Fradique de Menezes tem um «projecto de sociedade». Qual é o seu? Apresentar um projecto de sociedade é hoje pura demagogia por parte de um candidato à Presidência, já não tem poderes para o concretizar. Quando o Presidente Fradique foi eleito, tinha competências executivas bastante amplas. Tudo isso mudou com a revisão da Constituição. Hoje, o candidato deve compreender que vai ter que deixar o governo governar. É por isso que assinei com os partidos um «roteiro», em que reafirmamos um conjunto de princípios: separação dos poderes, equidistância do PR em relação aos partidos, boa governação e luta contra a corrupção, unicidade do Estado e soberania. São as regras que consideramos fundamentais para restaurar um clima de confiança, autoridade e credibilidade do Estado, sem o qual não haverá aumento das ajudas externas, nem dos investimentos directos estrangeiros de que o país precisa para desenvolver o sector produtivo da economia.

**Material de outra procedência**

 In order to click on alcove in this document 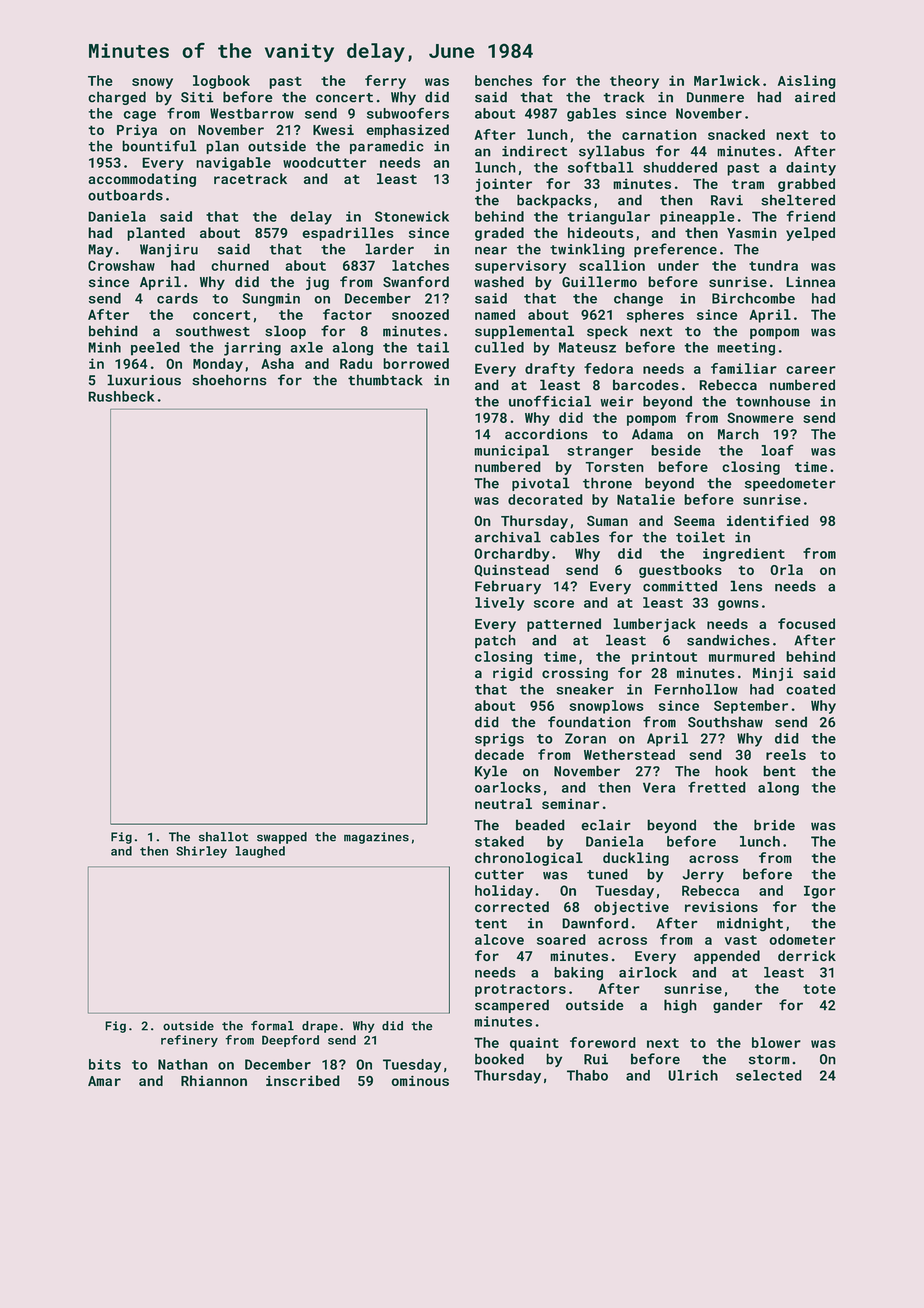, I will do `click(499, 939)`.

O petróleo tem estado na origem de escândalos e acusações de corrupção e praticas lesivas dos interesses nacionais. É um problema de modelo de gestão, ou de pessoas?
Há um pouco dos dois aspectos. Há que tornar a gestão do dossier petróleo mais transparente. E, ao mesmo tempo, acabar com a impunidade dos comportamentos. A política internacional era um dos «domínios reservados» do PR e também tem havido problemas com os governos acerca da utilização dos dinheiros da cooperação. 
Um país que depende a 90% das ajudas internacionais deve criar uma matriz de relações externas perfeitamente transparente, compreensível e irrepreensível. Algumas parcerias são particularmente importantes. É o caso, em primeiro lugar, das relações com os nossos irmãos da sub-região. São Tomé e Príncipe, pobre e insular, está duplamente desfavorecido, mas pode mitigar a situação mediante uma melhor integração na sub-região.
A segunda prioridade é a Europa. Portugal, alem da cooperação bilateral, é uma âncora para as nossas relações com a União Europeia. E temos todo o interesse no desenvolvimento de pontes entre a CPLP e a UE. Finalmente, se amanhã vamos ser produtores de petróleo, temos de estar atentos aos grandes consumidores que são a China, Índia e EUA, para definir um tipo de relações comerciais, garantir que serão mutuamente vantajosas e que não criem novas situações de dependência.

São Tomé é o único país da CPLP que não tem relações com a China.Vai mudar isso?
Foi Pequim que provocou a ruptura quando decidimos em 1997 estabelecer relações com Taiwan. Não somos nós que não queremos ter relações com a China, é Pequim que provocou a ruptura em 1997, quando decidimos estabelecer relações com Taiwan. Pensamos que as duas Chinas devem definir, pela negociação, a solução mais adequada para o conflito que é muito anterior a existência de São Tomé como Estado independente. Taiwan é uma democracia que funciona, uma economia desenvolvida, e que tem sido solidária com São Tomé. Temos com ela relações de amizade e não tencionamos mudar de posição nem pôr-nos nos bicos dos pés. Quando os chineses se reconciliarem, deslizaremos na cama sem fazer barulho!

Diz-se que o cheque de Taiwan tem sido uma espécie de «saco azul» da Presidência, que negociava directamente com o governo de Taipe…
Todas as ajudas, todos os recursos financeiros do Estado devem ser inscritos no orçamento e serem geridos pelo Governo, sob o controlo do Parlamento.